Apparently, it’s a common practice to mix up images from different seasons to promote TV series: for instance, in the first DVD release of the second season of Little House somebody put the fourth season dog. But at least they corrected that mistake with later distributions. Maybe they will realize it for Highway too and they’ll do something about it.
Hanging on: at Scotty and Diane’s place, in the living room, there’s a rural landscape picture that looks familiar.

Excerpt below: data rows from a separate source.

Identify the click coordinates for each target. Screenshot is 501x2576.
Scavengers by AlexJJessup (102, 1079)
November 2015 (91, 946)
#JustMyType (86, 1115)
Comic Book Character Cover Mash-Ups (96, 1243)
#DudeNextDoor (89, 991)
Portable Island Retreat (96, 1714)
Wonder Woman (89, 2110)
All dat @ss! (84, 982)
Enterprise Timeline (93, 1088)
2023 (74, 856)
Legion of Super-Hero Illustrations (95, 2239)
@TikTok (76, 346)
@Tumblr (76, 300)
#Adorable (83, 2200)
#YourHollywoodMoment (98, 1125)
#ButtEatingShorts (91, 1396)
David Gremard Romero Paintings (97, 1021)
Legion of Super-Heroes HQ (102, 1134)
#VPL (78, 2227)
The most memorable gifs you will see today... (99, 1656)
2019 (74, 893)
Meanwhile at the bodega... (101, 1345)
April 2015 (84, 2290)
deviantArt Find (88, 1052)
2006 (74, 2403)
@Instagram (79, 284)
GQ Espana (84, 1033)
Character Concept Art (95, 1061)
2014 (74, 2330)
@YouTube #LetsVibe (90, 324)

I mean, it’s not really from Little House, but it resembles it very much. Also, they had already made a reference to Little House through a painting in the episode To Touch The Moon, so maybe they didn’t want to recycle that same one again.
Highway Actors: there’s a new face and two familiar actors. Of course as it’s an episode with Scotty and Diane, they called their original actors to play them. So, James Troesh is again Scotty Wilson, originally appeared here, when he met Landon who bought him the chair used in the series, and then here, the episode he personally wrote with his wife and that he directly based on his own life (one of the few episodes based on a true story of the series). He will come back in the third season as well.

Instead, Diane is played by Margie Impert, already introduced in A Match Made In Heaven; she’s also a Highway lifetime actress (but she will appear again in another episode of the third season, so she’ll become such later).

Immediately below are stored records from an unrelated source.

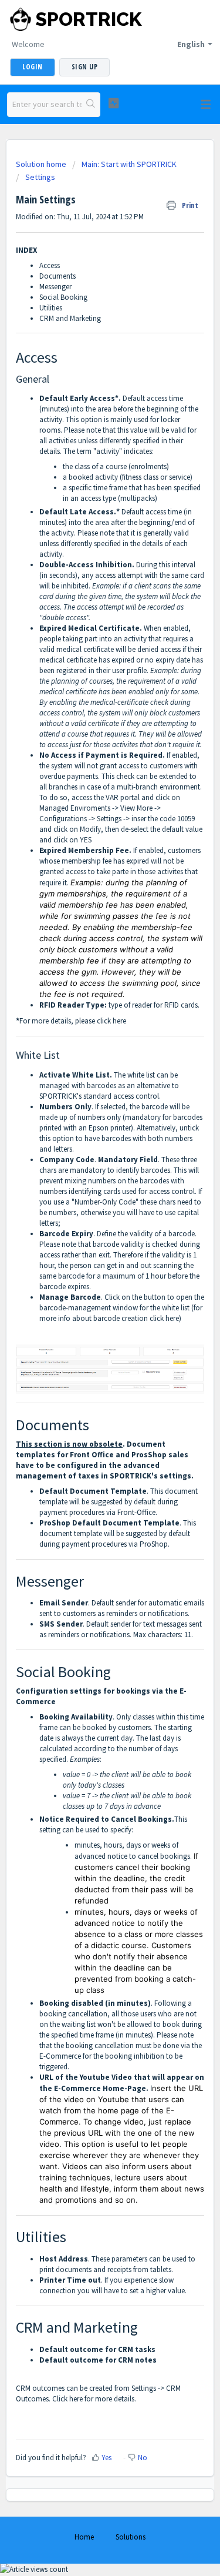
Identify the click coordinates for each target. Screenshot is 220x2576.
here (119, 1021)
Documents (57, 276)
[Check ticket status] (113, 103)
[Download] (88, 1319)
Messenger (55, 287)
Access (49, 265)
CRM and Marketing (70, 318)
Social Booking (63, 297)
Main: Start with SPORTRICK (129, 164)
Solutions (130, 2537)
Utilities (50, 308)
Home (84, 2537)
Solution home (42, 164)
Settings (40, 177)
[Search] (91, 104)
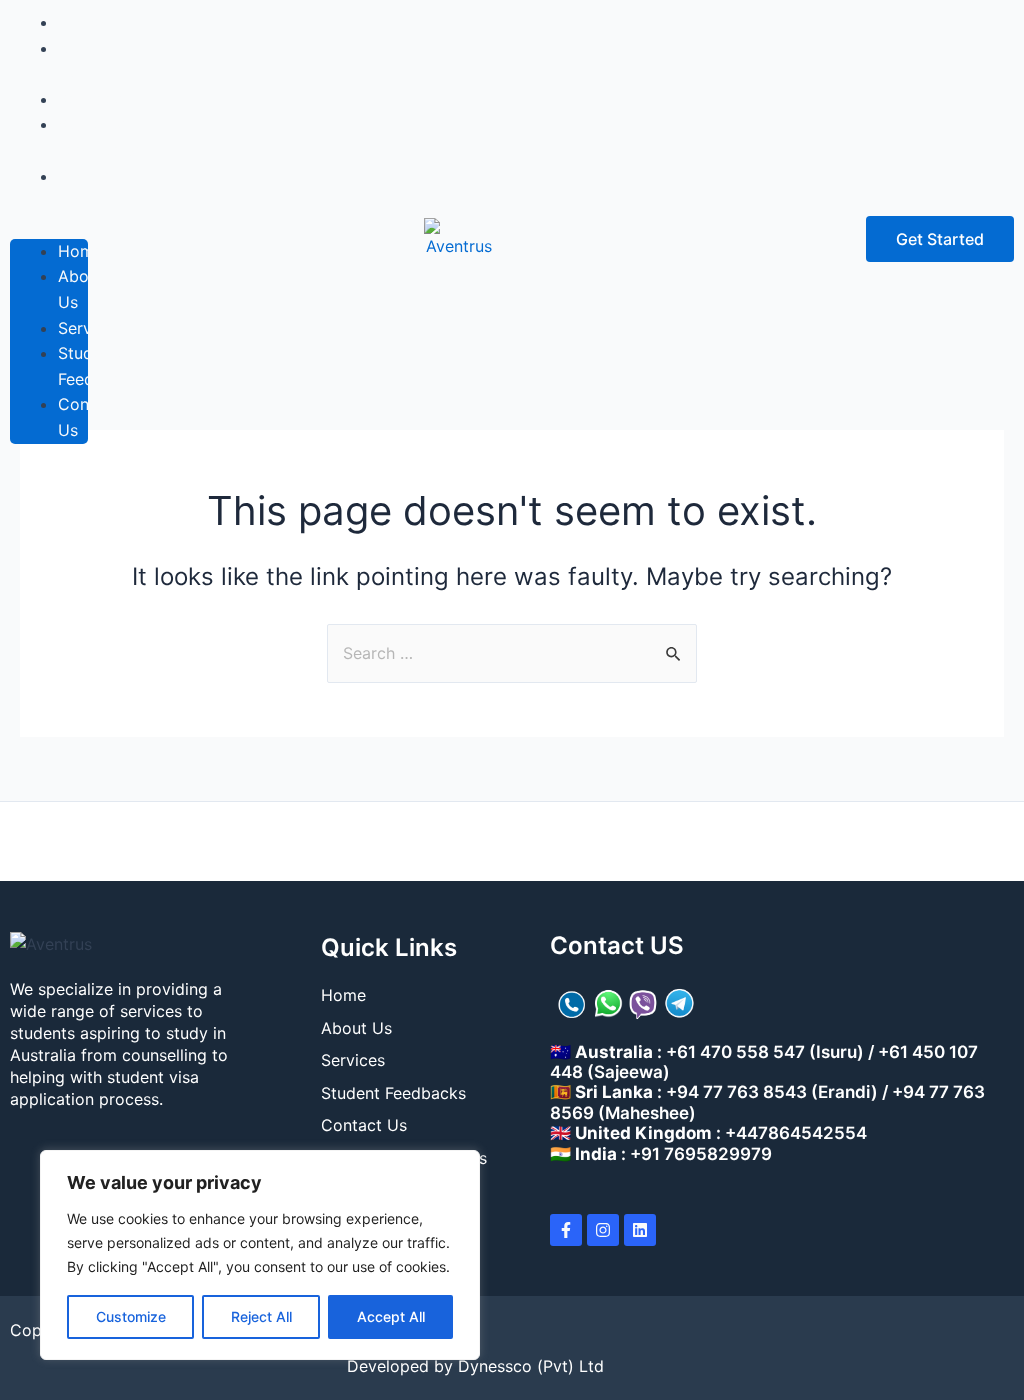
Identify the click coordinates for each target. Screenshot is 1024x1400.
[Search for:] (512, 653)
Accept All (391, 1316)
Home (80, 251)
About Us (81, 61)
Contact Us (88, 189)
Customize (131, 1316)
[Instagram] (603, 1230)
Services (90, 328)
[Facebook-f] (566, 1230)
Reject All (261, 1316)
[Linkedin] (640, 1230)
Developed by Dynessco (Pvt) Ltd (475, 1366)
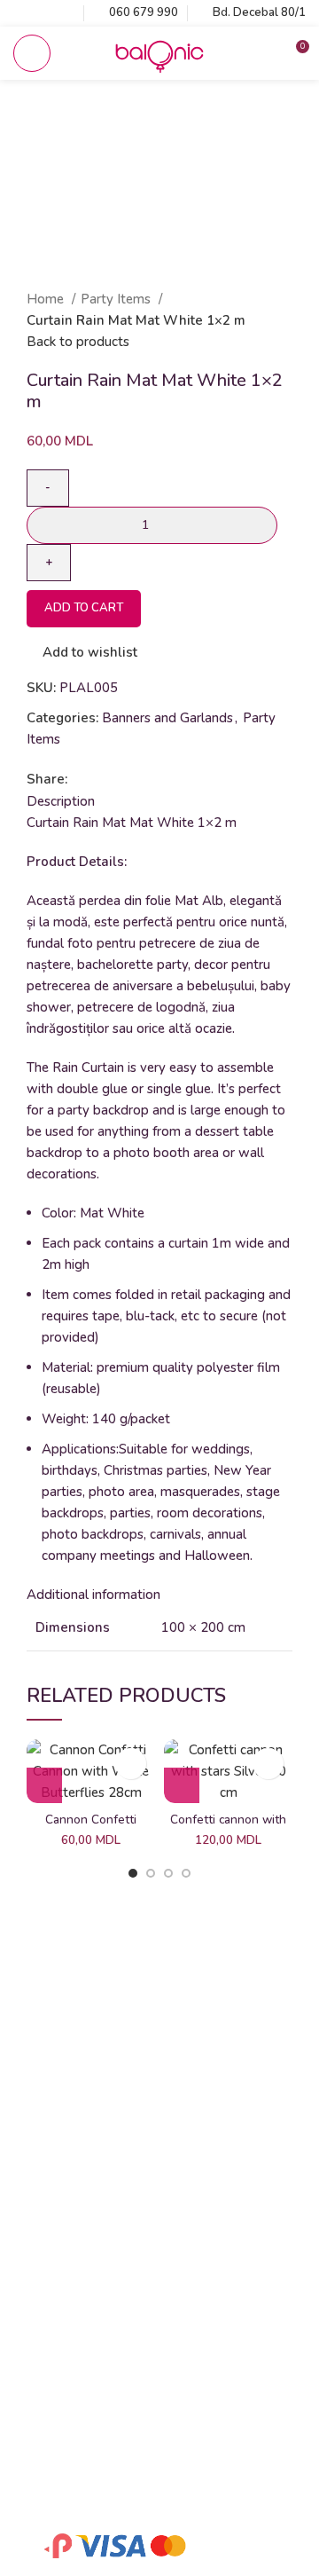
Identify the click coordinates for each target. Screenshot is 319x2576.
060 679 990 (143, 12)
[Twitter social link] (102, 779)
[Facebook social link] (23, 13)
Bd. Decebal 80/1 (259, 12)
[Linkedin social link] (143, 779)
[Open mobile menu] (31, 53)
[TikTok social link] (64, 13)
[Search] (264, 53)
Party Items (117, 299)
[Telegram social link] (163, 779)
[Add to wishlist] (130, 1763)
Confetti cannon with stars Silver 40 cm (228, 1827)
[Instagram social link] (44, 13)
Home (47, 299)
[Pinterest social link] (123, 779)
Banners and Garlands (167, 718)
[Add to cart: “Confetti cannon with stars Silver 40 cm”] (181, 1785)
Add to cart (83, 608)
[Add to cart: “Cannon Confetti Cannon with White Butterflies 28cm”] (44, 1785)
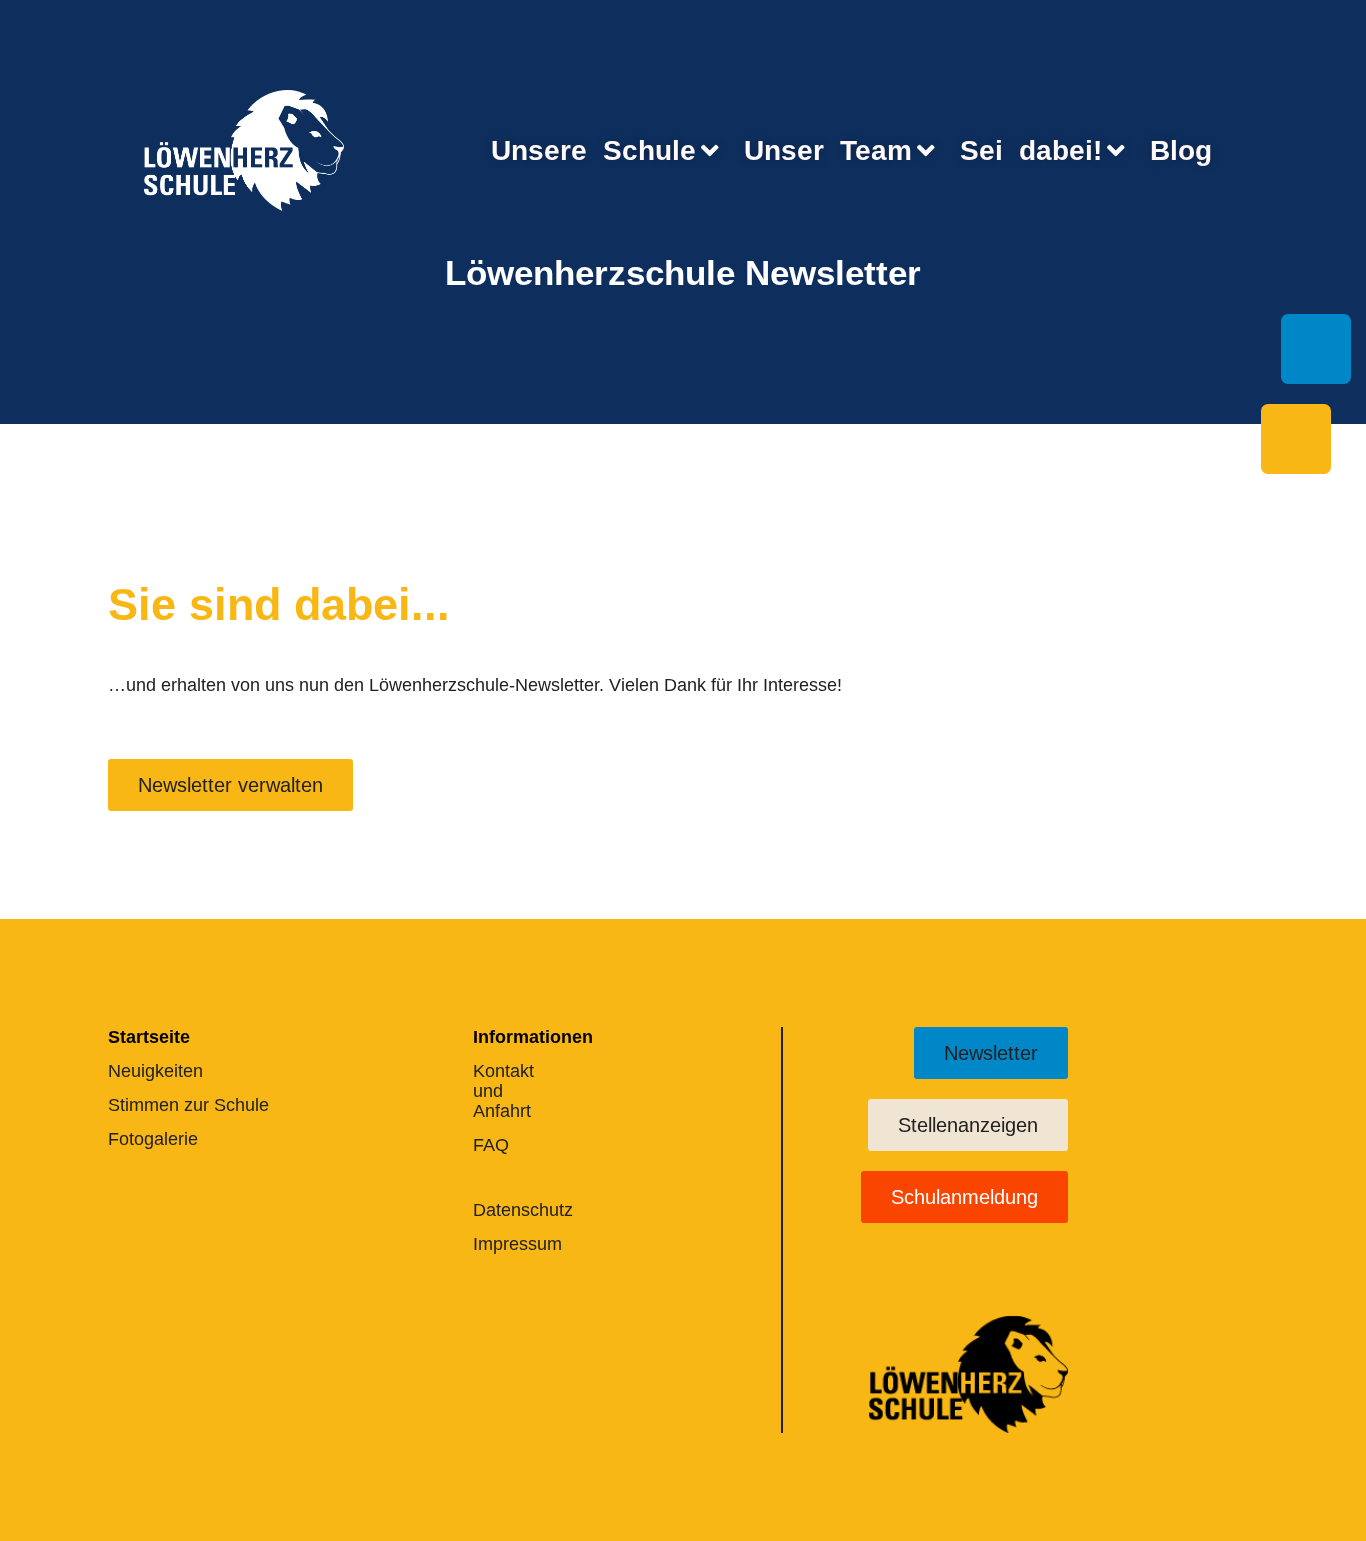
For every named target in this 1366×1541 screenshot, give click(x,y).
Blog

But then, there’s an appearance by Eve Brent as the landlady Mark rents the apartment from.

She only appears on this scene, and she’s basically an extra (credited in the closing credits). Actually, it wasn’t even her first collaboration with Landon, as she had already appeared in two episodes of Little House, as extra on both occasions And Landon likes to work with the same background actors in all his series: she will appear again in the third season, playing again a background character for just one scene. But then something must have happened and she came back in season five, that time finally playing a central character for the assignment.
Friendly Jonathan: there are multiple instances in the same scene, early on. When Mark has just rented an apartment and he’s settling in, Jonathan pops out of nowhere and scares him.

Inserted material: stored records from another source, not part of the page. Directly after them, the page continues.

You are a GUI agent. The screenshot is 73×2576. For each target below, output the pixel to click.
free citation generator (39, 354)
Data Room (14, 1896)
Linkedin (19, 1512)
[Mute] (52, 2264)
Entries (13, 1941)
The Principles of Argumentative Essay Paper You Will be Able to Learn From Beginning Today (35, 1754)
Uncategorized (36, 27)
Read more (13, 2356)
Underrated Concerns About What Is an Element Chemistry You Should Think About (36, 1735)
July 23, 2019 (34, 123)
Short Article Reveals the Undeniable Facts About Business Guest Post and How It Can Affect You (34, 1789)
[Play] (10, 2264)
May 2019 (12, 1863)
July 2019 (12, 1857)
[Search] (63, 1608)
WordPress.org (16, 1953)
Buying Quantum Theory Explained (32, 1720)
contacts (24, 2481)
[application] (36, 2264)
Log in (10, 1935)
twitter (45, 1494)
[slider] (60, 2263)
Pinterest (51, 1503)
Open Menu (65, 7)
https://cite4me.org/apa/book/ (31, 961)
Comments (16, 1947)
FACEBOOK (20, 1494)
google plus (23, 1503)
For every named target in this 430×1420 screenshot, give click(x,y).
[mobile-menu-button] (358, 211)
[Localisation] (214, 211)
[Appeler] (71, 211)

And Mark finally stands up to him.

He finally understood this by the second season.
Instead, the second instance is when Mark is trying to explain why Diane wanted to see him, and Jonathan continuously interrupts him because he knows everything already.
So, the point is that it’s unclear how Jonathan could know such things. I mean, either his superior told him, or he’s using the Stuff to read into Mark’s mind and predict what he’s going to say, or he has read into Diane’s mind and already knows everything that has been going on with Scotty. If that were the case, it would be the first instance of mindreading in the whole series. However, considering that Scotty ad Diane will become a new assignment by part two it’s also possible that it was just his superior filling him in on what has been going on in her life.
Also, Jonathan adds something weird: suddenly, the phone rings and Jonathan seemingly knows who’s there.
Of course, it’s her. And of course, he gave her the number.
Now, it’s quite hard to justify the way Diane got the number with the Stuff. So, it’s actually possible that, at some point before meeting Mark in his apartment, Jonathan actually stopped by to see Diane, and on that occasion she gave her the number. In any case, everything Jonathan does (from scaring Mark to interrupt him) is just to annoy Mark, and that makes it a friendly Jonathan instance.
Ratings: 36 million audience. 10th weekly TV programs, 2nd TV genre show.
So, part one aired on December 1985, although it felt more like a Halloween episode. Yet people didn’t mind that much and definitely wanted to see it— largely improving on last week’s one. Curiously, this episode scored even higher in ratings than the episodes they introduced Scotty in, as well as Diane’s one. So, there must have been someone in the audience watching this shwo that didn’t een know Scotty and Diane had already been part of the series before.
Anyway, by the time this episode aired, it became the second most-watched of the series so far, while the first one is Bless The Boys In Blue, even though both of them won’t remain as such for much longer.